Recorded data
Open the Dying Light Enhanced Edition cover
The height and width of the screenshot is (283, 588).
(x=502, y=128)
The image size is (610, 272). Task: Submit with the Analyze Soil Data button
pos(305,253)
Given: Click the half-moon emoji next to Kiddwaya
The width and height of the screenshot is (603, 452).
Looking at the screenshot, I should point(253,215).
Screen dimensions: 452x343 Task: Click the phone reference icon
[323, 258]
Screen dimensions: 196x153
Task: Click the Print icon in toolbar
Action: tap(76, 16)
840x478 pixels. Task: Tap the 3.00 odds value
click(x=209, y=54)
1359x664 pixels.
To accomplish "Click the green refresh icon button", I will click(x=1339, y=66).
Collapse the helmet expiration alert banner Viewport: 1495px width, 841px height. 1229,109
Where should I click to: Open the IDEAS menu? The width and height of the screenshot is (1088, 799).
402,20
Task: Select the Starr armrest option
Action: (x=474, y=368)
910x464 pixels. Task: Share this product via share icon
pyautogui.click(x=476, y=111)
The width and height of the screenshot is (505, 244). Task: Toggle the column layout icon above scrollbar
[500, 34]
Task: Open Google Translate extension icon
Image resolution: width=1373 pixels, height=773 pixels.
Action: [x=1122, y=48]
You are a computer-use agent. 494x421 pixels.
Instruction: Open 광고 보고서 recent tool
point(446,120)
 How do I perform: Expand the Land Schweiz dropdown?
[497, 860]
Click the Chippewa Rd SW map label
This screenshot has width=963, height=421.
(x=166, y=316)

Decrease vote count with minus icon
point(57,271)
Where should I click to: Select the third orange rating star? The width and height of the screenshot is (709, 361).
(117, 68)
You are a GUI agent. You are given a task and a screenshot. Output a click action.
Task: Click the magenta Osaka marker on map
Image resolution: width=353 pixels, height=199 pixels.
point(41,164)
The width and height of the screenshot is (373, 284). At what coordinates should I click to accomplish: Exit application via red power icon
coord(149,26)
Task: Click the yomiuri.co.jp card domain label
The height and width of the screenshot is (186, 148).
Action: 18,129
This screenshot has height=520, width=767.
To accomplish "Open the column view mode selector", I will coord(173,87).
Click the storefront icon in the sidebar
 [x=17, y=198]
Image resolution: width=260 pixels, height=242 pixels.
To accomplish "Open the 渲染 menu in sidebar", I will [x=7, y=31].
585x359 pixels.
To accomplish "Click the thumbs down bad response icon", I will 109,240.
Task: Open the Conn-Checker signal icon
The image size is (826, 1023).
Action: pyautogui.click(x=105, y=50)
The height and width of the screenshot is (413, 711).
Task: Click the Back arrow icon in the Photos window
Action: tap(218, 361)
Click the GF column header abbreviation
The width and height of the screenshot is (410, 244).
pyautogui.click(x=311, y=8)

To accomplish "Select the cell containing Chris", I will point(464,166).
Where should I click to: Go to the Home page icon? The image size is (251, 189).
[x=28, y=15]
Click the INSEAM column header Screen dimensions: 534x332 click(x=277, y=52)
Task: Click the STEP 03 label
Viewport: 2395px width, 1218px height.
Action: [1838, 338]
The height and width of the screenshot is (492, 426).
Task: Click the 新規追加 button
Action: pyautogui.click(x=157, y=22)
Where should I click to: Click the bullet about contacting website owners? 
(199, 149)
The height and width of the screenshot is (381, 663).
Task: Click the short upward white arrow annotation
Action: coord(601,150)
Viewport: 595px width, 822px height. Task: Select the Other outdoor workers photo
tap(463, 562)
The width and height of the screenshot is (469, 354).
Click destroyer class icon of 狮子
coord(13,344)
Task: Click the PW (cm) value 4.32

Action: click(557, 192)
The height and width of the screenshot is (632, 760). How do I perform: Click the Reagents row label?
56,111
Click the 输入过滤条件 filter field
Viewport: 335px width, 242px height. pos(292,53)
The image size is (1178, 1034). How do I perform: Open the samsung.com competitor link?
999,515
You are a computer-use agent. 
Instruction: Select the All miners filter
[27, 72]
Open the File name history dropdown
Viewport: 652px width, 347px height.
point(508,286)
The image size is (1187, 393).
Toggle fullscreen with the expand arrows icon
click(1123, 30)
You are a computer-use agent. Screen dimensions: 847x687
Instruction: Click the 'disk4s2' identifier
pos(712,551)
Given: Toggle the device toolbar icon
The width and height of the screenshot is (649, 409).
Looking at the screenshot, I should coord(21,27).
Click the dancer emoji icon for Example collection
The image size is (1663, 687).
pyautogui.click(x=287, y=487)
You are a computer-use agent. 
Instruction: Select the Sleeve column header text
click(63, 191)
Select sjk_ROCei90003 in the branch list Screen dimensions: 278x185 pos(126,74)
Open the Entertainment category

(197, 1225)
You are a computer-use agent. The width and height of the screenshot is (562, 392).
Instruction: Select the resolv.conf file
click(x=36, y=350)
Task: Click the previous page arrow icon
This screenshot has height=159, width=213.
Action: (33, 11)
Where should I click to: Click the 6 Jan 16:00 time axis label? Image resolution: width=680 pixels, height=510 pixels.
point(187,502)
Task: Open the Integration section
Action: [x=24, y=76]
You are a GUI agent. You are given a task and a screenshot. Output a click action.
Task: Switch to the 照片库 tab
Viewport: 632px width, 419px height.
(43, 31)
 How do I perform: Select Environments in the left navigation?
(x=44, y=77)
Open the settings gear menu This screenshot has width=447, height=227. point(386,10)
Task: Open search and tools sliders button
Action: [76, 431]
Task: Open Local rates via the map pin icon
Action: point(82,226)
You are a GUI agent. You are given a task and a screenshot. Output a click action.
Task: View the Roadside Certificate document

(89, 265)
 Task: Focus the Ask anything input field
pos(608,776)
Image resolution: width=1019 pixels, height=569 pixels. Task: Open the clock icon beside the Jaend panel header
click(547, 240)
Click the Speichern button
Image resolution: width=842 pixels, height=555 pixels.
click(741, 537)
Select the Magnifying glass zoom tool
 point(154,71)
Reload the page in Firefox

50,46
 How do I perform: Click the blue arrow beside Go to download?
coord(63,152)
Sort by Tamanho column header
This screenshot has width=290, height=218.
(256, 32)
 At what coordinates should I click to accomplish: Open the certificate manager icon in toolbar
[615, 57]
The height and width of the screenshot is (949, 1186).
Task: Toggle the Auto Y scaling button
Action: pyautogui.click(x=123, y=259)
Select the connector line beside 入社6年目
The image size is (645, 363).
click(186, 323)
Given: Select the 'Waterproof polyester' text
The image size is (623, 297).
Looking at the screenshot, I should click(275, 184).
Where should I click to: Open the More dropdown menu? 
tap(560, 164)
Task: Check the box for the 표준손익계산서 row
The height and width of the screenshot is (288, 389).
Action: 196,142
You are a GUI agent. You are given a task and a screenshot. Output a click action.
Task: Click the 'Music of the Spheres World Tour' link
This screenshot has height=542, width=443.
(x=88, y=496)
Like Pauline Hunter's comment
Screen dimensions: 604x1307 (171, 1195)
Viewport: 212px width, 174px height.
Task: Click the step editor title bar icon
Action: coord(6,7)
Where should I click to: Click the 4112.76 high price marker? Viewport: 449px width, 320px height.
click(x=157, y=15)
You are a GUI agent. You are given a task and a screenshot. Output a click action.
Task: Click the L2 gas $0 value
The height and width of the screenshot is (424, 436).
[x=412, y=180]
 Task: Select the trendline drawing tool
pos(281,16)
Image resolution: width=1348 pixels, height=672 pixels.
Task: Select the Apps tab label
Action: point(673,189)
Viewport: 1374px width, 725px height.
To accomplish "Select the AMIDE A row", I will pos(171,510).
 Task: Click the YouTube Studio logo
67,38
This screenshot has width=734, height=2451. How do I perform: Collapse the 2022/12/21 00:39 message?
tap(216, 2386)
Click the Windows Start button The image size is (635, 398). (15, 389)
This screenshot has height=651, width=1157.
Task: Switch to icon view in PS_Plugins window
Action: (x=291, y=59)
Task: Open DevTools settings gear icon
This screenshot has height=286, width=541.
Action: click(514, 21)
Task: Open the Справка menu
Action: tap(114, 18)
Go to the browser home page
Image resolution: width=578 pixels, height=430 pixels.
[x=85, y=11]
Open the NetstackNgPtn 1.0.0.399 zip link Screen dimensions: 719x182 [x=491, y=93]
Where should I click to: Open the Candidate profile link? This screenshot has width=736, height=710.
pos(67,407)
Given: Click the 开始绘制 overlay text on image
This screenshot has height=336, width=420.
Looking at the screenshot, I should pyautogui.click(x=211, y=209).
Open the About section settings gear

** PROBLEM STATEMENT **
The line containing "Image resolution: width=578" and every line after it, through the last one above, should be written out word for word.

** SOLUTION TO THIS TASK **
Image resolution: width=578 pixels, height=430 pixels.
[x=85, y=11]
Open the NetstackNgPtn 1.0.0.399 zip link Screen dimensions: 719x182 [x=491, y=93]
Where should I click to: Open the Candidate profile link? This screenshot has width=736, height=710.
pos(67,407)
Given: Click the 开始绘制 overlay text on image
This screenshot has height=336, width=420.
Looking at the screenshot, I should pyautogui.click(x=211, y=209).
Open the About section settings gear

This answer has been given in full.